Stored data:
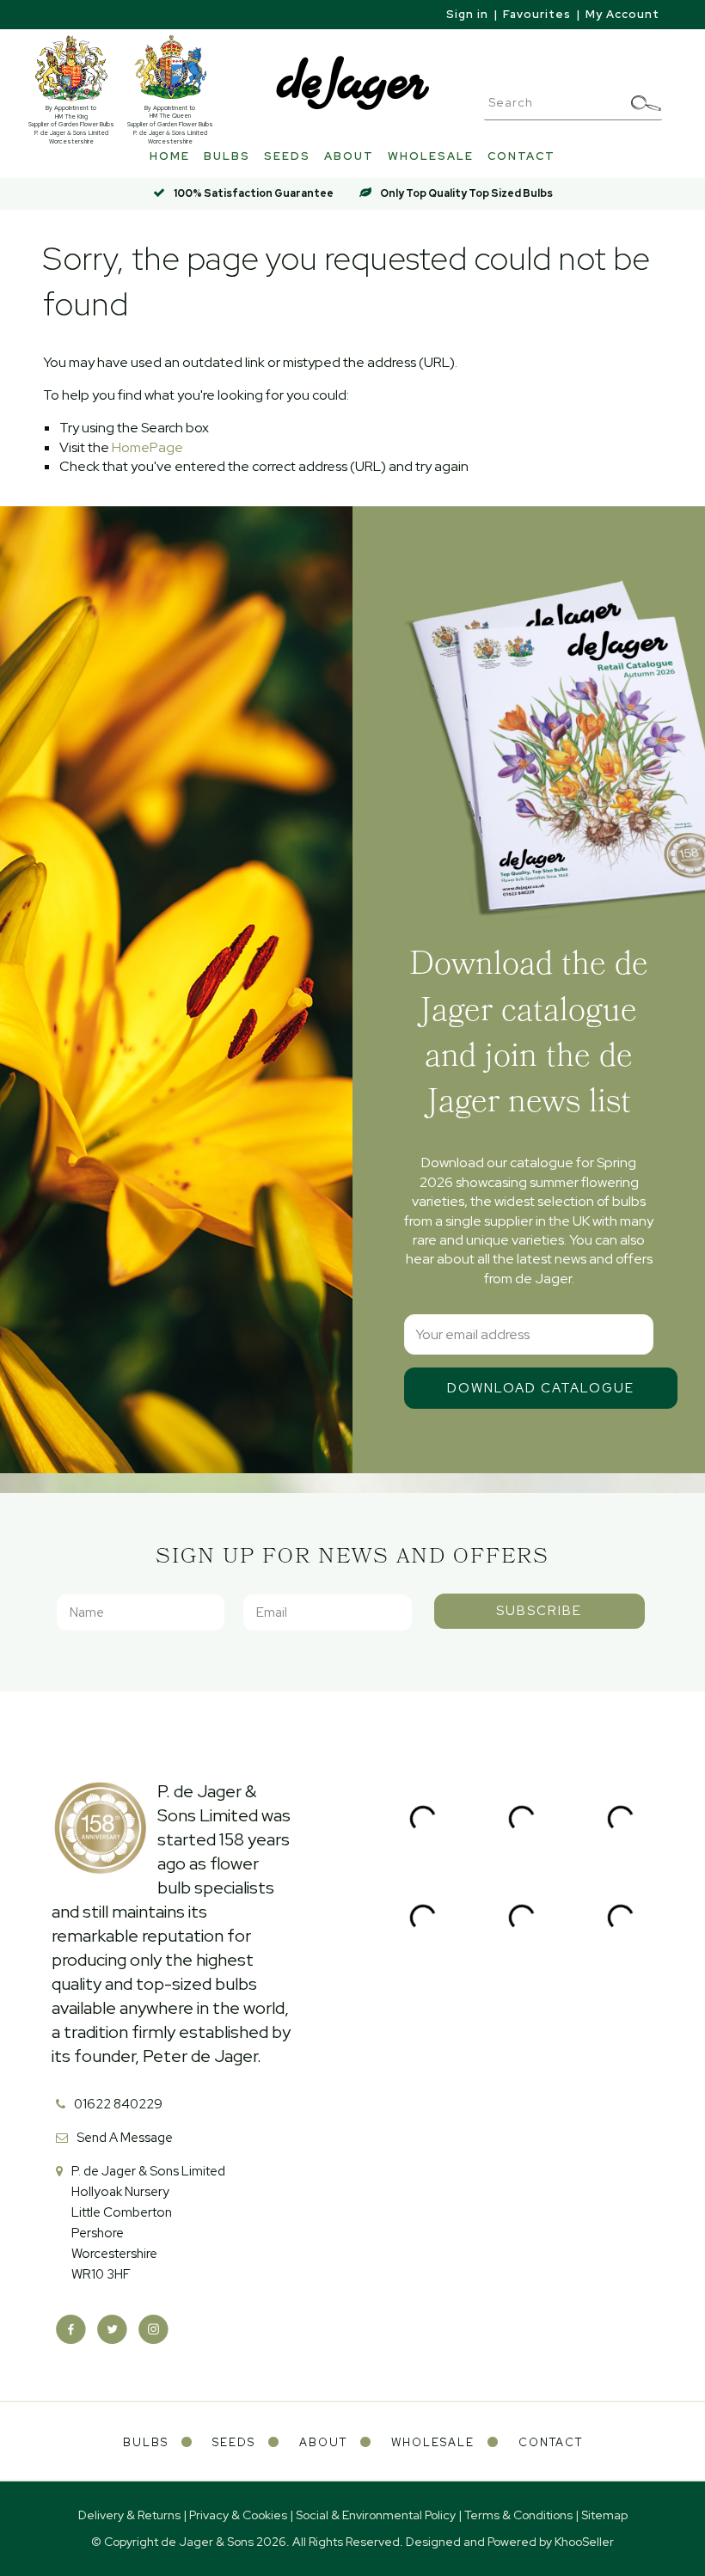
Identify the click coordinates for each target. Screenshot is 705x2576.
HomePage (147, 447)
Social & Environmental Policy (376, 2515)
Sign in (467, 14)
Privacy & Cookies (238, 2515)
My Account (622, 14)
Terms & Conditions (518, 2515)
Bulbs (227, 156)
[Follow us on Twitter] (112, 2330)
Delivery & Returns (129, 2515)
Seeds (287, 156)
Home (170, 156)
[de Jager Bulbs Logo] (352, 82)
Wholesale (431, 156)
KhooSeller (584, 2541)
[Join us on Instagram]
---
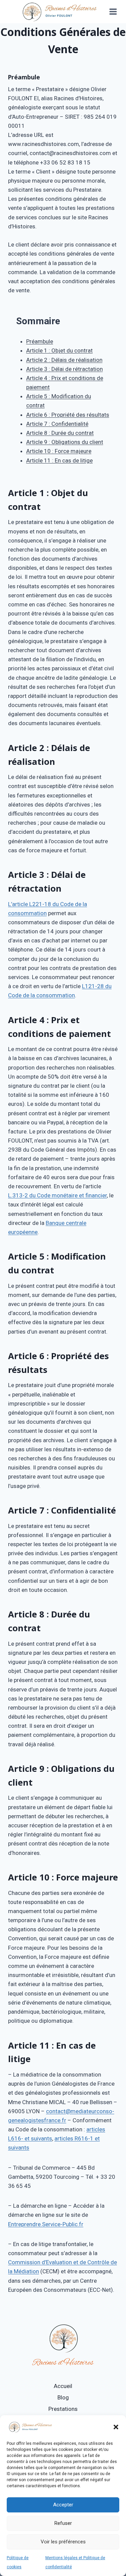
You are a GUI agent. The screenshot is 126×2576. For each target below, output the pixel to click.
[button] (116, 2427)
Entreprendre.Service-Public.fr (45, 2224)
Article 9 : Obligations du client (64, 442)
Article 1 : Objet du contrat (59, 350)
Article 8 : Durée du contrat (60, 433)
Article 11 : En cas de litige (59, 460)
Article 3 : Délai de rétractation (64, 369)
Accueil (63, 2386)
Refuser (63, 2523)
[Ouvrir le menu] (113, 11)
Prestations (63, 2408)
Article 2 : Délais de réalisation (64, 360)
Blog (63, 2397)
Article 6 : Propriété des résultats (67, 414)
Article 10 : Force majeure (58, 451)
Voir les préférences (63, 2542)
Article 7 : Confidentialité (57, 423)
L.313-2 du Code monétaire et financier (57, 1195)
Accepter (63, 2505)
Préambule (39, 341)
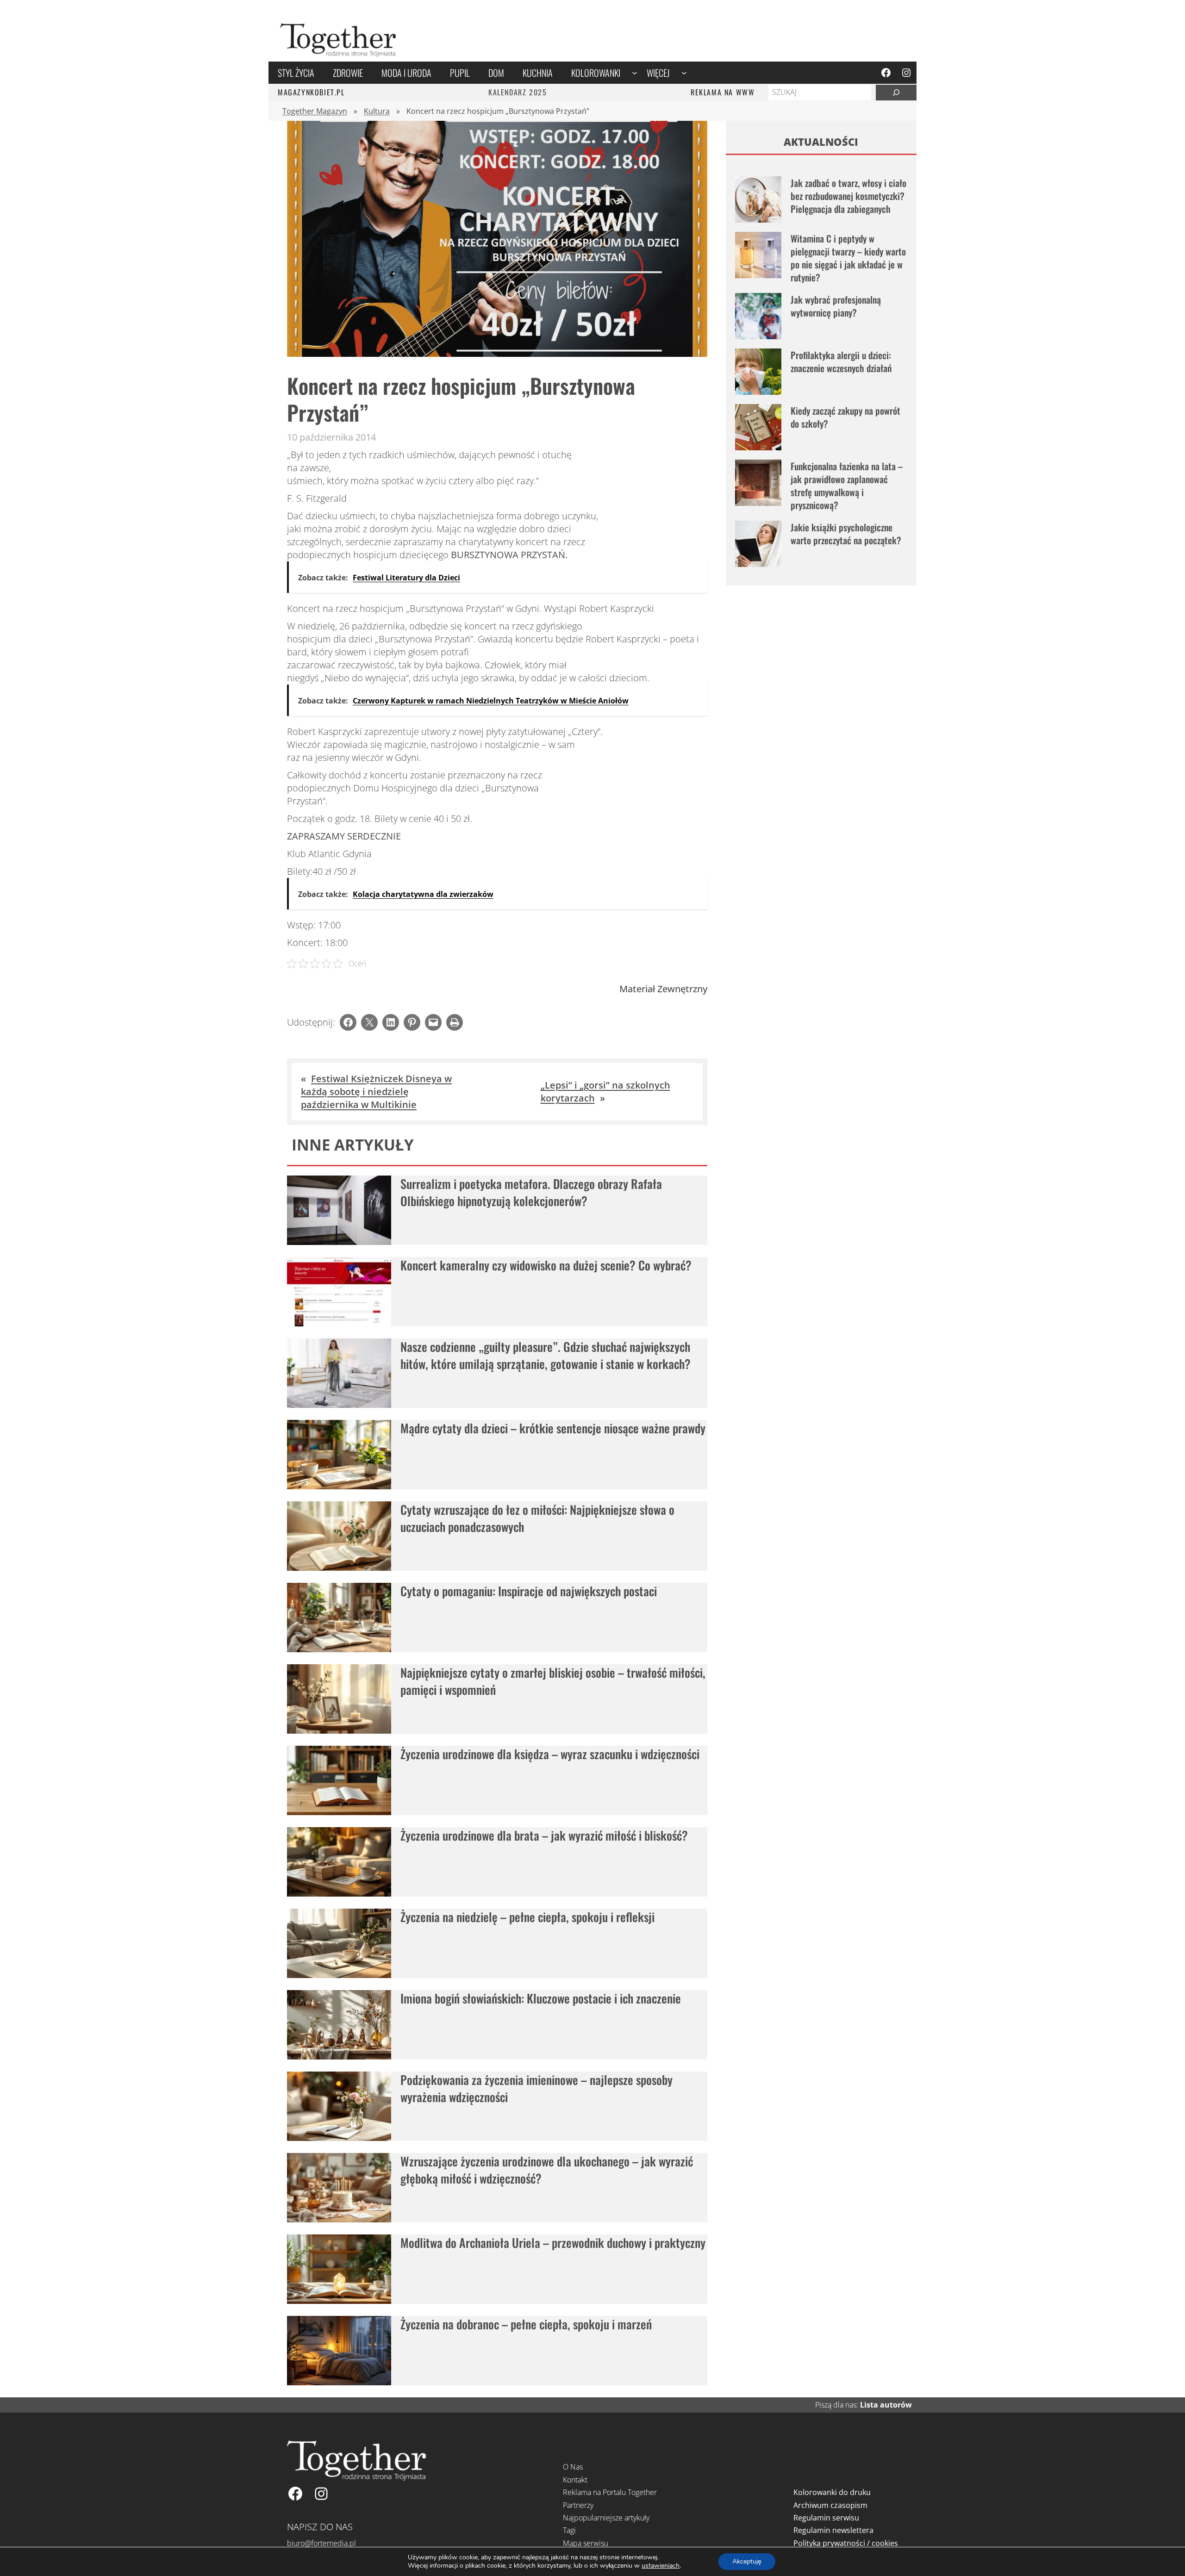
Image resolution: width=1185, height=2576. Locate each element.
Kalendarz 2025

■ WORK INSTRUCTION
Look above for the line with "Identify the click" and the line with "KhooSeller (584, 2541)". Write out those two lines and all the lines between them, exactly, and no others.

■ SOLUTION FOR THIS EXERCISE
Identify the click coordinates for each target. Screenshot is 705x2576.
HomePage (147, 447)
Social & Environmental Policy (376, 2515)
Sign in (467, 14)
Privacy & Cookies (238, 2515)
My Account (622, 14)
Terms & Conditions (518, 2515)
Bulbs (227, 156)
[Follow us on Twitter] (112, 2330)
Delivery & Returns (129, 2515)
Seeds (287, 156)
Home (170, 156)
[de Jager Bulbs Logo] (352, 82)
Wholesale (431, 156)
KhooSeller (584, 2541)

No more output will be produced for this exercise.